Alonso barred from Bahrain on medical grounds
Fernando Alonso has been barred from taking part in this weekend’s Bahrain Grand Prix after suffering “rib fractures” and a partially collapsed lung in his 180mph crash in Australia.
Medics made the call after detailed medical assessment on the Spaniard after his second major crash in fourteen months. Alonso will be replaced by the Belgian Stoffel Vandoorne, who will be making his F1 debut in Bahrain.
A “disappointed” Alonso says there was “a risk the fracture could affect the lung” and he “respects the decision”. He told the drivers press conference “well, yeah, a little bit disappointed obviously. We want to race. We are competitors, drivers and we like competition, and we love the sport.”
He added “So when you come here and you cannot even try it’s always sad, but it’s understandable and I respect the decision.” Alonso said there are no respiratory issues but there is a small risk he doesn’t want to take and he should be ok for China.

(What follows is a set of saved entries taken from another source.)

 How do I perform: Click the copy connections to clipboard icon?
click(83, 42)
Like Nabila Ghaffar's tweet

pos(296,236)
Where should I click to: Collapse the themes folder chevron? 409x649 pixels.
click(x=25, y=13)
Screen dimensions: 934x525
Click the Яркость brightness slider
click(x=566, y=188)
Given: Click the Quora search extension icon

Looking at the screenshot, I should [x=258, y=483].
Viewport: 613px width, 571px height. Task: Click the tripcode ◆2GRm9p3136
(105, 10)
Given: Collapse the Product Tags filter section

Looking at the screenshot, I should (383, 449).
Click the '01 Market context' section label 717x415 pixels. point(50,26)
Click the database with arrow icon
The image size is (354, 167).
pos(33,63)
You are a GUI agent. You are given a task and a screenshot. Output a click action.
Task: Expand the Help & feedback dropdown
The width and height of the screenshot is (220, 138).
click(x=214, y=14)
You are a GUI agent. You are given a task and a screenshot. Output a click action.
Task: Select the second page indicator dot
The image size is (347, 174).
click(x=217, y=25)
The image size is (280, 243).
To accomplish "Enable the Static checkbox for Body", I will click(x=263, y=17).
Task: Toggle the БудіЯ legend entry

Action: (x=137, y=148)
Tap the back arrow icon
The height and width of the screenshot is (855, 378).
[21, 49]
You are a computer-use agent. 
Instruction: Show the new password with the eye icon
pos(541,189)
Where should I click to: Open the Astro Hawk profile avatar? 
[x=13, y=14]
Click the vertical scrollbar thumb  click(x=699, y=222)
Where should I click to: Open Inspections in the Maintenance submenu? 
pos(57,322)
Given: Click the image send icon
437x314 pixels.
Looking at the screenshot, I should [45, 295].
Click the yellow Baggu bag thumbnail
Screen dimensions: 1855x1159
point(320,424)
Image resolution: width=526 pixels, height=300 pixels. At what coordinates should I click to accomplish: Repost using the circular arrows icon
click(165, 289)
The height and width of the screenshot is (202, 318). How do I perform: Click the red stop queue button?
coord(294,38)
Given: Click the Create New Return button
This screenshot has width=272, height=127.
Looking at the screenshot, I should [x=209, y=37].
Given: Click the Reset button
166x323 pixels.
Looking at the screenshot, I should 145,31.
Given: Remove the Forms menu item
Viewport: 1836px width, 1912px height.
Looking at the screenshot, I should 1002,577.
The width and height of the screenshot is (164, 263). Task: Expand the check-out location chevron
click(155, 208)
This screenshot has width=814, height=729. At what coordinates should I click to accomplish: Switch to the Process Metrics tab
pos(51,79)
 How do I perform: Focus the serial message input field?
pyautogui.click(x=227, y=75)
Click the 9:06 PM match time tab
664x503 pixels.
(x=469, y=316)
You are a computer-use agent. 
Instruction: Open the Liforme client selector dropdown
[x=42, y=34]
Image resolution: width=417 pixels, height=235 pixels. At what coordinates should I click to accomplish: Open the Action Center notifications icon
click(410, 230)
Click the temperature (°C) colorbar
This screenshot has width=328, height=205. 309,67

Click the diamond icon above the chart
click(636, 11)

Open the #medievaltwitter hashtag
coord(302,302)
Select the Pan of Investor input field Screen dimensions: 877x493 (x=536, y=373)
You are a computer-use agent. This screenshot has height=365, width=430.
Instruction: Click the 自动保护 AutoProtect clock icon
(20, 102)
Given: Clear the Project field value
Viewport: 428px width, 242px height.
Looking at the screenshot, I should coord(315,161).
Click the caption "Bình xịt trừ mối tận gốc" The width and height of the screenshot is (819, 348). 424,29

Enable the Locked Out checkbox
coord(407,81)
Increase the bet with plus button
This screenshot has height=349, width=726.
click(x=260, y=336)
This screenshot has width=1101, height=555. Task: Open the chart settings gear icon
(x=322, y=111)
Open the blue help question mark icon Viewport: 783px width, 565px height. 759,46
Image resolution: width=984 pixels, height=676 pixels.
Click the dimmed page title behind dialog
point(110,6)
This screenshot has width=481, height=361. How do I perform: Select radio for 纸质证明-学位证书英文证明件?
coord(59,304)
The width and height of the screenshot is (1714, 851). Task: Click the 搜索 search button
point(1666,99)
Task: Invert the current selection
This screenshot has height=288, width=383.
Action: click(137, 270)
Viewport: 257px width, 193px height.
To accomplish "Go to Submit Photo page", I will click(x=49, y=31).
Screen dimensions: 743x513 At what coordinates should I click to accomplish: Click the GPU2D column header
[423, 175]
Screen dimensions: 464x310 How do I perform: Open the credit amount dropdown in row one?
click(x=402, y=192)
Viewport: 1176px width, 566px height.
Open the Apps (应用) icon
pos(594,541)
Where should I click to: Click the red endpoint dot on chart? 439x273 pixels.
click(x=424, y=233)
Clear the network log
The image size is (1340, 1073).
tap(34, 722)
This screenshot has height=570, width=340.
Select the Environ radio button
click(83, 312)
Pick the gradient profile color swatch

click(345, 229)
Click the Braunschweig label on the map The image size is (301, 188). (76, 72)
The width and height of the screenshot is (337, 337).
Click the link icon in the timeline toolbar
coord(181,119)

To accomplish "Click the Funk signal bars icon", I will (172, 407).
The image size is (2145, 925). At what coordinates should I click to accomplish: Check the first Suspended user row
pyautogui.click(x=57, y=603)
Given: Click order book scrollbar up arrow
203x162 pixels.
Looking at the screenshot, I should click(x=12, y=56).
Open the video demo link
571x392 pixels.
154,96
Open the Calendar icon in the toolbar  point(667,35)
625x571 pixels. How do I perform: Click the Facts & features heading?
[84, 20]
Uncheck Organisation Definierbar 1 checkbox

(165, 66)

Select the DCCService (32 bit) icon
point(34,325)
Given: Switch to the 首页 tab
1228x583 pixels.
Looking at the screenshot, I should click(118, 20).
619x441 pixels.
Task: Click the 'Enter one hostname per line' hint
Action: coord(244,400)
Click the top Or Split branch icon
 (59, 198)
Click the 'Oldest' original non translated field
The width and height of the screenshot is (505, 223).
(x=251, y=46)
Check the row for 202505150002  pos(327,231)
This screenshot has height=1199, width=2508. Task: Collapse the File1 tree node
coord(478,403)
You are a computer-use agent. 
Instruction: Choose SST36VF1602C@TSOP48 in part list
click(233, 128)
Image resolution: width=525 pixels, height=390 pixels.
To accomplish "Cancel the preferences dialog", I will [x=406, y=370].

The FIA said Alonso’s chest scans “showed insufficient resolution of the signs to allow him to compete”. Last year he missed the Australian GP after a crash in testing.
Vandoorne is to fly overnight from Japan where he was testing for Super Formula series. He tweeted “About to board for Bahrain, a bit earlier than expected but so much looking forward to it. Will do my very best for the team.”
Surprised that knock out format remains
Leading drivers have been surprised that qualifying remains unaltered for this weekend’s Bahrain Grand Prix. Following the Australian Grand Prix many drivers, fans and team principals called for the format to be abandoned for this weekend.
The format will remain after the Commission failed to remove it for this weekends race. Four times champion and Union leader Sebastian Vetted says he is “disappointed” F1 had not reverted back to the former system when there had seemed such a clear consensus.
He told Autosport “Put it this way, you sell ice cream. You sell vanilla and everyone that comes to your shop asks for chocolate ice cream. The next day you open, you expect to sell chocolate ice cream, but instead you decide to sell vanilla again.”
“Usually you do what your clients would like you to do, so you’re not really doing the job by doing the exact opposite.” Most agree with the views by the union leadership on the qualifying format.
Webber agrees too!
Mark Webber says he is surprised that Formula One is sticking with the new elimination qualifying format for the Bahrain Grand Prix. The format introduced in Melbourne gave an anti-climax to the session leaving Lewis Hamilton on pole.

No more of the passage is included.